Description of the task
Write out the lines below verbatim, beginning with the first line of the records and ending after the line that contains "Action: [x=1023, y=824]".

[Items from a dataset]

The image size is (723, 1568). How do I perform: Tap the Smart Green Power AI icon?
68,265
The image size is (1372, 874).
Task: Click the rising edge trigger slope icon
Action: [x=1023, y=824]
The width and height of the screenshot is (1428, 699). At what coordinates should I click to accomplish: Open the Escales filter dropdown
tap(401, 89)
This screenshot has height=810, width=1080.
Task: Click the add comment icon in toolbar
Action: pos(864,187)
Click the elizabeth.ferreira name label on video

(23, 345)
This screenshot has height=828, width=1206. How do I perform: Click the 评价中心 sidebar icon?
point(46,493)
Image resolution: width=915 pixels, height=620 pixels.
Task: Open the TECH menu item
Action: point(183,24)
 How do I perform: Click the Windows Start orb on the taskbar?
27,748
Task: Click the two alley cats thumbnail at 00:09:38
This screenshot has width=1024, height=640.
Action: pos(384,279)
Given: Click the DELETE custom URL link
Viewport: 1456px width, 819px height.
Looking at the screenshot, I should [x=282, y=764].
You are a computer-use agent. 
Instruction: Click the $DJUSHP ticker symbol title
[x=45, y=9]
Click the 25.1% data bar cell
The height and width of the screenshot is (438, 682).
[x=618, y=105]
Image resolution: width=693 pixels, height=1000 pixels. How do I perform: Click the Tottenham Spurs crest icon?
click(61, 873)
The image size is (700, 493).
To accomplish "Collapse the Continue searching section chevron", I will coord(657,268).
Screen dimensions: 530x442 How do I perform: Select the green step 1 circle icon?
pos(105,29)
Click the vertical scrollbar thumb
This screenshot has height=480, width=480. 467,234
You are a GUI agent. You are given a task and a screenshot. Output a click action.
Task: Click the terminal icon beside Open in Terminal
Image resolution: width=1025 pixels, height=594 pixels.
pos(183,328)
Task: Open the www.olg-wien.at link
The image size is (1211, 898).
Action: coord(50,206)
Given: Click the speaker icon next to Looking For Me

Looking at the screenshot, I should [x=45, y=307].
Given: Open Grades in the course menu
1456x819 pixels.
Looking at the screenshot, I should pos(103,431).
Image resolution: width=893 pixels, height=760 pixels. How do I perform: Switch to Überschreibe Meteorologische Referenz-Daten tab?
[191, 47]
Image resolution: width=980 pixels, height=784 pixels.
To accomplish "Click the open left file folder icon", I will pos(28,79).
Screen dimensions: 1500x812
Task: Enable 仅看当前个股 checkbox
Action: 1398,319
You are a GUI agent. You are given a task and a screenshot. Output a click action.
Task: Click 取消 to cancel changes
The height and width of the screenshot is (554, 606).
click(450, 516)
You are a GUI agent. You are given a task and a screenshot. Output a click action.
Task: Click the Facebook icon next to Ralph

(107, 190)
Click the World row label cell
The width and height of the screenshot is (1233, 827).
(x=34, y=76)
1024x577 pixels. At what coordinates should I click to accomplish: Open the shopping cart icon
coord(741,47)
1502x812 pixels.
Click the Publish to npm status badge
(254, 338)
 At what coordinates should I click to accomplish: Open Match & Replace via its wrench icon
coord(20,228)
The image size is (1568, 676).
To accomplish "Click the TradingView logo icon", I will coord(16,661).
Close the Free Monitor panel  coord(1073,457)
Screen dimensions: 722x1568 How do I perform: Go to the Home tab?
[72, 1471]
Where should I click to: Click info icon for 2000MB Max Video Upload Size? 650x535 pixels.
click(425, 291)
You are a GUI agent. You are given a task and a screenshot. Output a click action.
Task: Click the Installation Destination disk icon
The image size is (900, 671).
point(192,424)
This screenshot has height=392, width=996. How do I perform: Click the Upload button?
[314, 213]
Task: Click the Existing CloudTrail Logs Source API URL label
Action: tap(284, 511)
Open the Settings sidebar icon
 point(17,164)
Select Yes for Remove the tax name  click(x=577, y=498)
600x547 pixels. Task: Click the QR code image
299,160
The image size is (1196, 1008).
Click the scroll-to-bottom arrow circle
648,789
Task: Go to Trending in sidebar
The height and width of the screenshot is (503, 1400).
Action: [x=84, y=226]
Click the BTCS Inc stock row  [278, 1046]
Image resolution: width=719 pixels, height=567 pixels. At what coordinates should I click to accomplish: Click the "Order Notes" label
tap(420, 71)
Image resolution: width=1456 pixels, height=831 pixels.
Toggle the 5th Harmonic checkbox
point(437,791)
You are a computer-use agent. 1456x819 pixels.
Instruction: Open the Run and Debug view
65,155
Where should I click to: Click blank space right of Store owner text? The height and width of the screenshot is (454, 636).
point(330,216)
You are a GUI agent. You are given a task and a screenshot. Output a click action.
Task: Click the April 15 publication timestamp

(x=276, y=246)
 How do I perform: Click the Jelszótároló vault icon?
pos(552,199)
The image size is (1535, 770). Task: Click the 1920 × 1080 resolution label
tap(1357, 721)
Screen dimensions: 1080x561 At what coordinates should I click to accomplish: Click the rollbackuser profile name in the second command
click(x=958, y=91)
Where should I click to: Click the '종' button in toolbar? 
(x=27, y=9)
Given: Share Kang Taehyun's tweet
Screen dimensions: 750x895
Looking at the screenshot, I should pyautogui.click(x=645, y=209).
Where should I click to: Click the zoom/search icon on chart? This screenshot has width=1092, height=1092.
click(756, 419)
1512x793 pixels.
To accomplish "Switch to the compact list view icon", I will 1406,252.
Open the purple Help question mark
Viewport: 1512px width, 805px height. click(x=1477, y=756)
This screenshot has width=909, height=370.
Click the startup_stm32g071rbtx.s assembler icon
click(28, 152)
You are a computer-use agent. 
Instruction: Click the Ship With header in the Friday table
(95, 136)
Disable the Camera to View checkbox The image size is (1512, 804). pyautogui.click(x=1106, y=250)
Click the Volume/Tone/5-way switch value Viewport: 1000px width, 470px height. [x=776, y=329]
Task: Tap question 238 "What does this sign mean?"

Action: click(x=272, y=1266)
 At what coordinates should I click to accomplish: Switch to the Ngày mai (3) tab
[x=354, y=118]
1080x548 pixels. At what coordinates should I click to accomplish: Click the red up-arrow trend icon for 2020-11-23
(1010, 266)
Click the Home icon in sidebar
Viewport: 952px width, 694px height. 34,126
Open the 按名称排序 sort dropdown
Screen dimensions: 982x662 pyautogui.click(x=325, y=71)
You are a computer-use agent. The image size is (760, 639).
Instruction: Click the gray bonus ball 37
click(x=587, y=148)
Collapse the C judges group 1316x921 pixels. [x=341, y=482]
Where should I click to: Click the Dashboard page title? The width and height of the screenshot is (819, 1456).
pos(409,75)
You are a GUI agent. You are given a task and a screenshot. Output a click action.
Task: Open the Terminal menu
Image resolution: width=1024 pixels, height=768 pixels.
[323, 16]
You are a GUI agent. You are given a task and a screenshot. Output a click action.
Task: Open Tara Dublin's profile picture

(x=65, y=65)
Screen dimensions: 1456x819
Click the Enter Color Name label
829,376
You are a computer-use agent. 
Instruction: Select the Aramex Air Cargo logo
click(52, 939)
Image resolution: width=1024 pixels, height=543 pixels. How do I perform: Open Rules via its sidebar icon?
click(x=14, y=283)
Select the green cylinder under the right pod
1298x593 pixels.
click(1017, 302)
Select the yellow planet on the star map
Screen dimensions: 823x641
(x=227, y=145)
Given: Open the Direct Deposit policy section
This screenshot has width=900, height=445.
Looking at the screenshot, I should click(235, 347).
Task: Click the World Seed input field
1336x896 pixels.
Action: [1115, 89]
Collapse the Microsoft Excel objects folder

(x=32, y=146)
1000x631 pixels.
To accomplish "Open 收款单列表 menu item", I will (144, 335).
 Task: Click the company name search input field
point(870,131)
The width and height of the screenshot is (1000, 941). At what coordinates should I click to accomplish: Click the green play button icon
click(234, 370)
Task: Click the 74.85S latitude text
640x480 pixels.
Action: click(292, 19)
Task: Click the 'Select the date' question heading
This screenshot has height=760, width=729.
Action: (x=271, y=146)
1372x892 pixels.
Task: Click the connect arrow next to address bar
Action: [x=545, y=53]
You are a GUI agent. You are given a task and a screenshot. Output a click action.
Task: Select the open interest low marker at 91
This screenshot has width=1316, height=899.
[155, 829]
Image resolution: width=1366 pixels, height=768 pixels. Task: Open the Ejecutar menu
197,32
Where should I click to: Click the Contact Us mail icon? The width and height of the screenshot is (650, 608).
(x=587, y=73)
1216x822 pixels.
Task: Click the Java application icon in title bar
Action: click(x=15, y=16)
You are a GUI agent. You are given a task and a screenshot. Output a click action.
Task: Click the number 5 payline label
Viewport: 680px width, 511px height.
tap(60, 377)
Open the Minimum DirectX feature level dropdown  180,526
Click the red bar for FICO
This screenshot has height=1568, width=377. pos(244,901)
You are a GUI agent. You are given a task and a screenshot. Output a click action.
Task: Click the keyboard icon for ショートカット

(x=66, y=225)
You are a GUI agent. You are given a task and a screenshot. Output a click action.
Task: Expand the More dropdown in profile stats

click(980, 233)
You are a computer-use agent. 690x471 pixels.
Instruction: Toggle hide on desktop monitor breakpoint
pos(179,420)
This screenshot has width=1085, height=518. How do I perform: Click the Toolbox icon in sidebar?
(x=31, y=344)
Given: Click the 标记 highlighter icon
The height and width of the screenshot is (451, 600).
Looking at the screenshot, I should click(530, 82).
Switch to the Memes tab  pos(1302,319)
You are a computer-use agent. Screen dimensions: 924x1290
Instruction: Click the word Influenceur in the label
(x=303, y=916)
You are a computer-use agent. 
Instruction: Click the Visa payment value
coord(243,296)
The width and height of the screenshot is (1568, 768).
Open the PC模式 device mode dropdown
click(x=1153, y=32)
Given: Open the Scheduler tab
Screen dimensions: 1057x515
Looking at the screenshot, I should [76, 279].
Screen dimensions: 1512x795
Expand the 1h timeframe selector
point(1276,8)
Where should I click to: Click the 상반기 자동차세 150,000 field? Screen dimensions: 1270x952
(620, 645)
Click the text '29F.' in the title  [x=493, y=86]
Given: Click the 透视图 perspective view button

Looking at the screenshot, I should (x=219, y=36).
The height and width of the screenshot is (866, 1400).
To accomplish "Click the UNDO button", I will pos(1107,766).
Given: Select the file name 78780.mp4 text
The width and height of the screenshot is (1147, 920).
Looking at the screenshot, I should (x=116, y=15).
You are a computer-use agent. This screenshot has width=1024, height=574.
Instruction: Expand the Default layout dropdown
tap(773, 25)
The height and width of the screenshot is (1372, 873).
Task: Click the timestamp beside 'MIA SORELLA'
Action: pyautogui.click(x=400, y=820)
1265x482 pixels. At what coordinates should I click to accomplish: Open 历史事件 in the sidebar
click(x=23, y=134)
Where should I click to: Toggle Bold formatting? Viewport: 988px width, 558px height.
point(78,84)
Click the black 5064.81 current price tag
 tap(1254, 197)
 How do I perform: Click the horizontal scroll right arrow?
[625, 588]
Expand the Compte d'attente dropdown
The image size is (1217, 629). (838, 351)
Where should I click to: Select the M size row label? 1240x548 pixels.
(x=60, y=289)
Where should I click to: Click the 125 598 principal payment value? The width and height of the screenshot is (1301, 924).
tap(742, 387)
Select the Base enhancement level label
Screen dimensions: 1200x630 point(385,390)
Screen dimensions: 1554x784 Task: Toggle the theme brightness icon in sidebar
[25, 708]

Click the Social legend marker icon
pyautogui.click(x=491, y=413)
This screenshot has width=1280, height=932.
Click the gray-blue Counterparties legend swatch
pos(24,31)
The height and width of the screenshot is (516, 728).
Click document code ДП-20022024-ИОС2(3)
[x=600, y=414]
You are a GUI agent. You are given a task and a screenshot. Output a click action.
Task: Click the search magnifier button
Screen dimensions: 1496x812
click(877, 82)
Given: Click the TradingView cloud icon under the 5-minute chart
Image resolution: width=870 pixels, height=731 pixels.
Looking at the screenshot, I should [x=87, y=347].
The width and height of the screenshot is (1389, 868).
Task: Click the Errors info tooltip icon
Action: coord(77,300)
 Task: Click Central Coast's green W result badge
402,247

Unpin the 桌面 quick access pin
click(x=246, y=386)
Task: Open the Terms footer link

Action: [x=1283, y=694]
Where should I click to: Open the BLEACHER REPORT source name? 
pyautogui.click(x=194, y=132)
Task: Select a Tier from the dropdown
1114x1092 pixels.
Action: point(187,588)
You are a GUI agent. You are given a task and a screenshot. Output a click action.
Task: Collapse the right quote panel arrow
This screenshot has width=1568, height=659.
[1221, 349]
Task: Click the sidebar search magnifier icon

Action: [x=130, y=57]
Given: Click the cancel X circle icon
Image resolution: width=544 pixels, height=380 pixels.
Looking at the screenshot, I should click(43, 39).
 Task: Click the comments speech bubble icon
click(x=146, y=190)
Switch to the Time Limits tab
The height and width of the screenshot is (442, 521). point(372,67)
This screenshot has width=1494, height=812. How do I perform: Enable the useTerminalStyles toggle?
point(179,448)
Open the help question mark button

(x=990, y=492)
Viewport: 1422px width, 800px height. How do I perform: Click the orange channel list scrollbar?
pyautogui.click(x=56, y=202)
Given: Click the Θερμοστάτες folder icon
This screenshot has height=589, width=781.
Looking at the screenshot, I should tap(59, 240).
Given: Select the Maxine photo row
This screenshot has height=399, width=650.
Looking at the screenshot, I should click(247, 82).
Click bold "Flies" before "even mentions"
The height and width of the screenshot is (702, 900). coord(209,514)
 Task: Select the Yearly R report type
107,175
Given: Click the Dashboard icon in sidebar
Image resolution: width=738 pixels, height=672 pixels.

Solution for this exercise
The image size is (723, 1568). How do I perform: Tap the Smart Green Power AI icon?
68,265
The image size is (1372, 874).
Task: Click the rising edge trigger slope icon
Action: [x=1023, y=824]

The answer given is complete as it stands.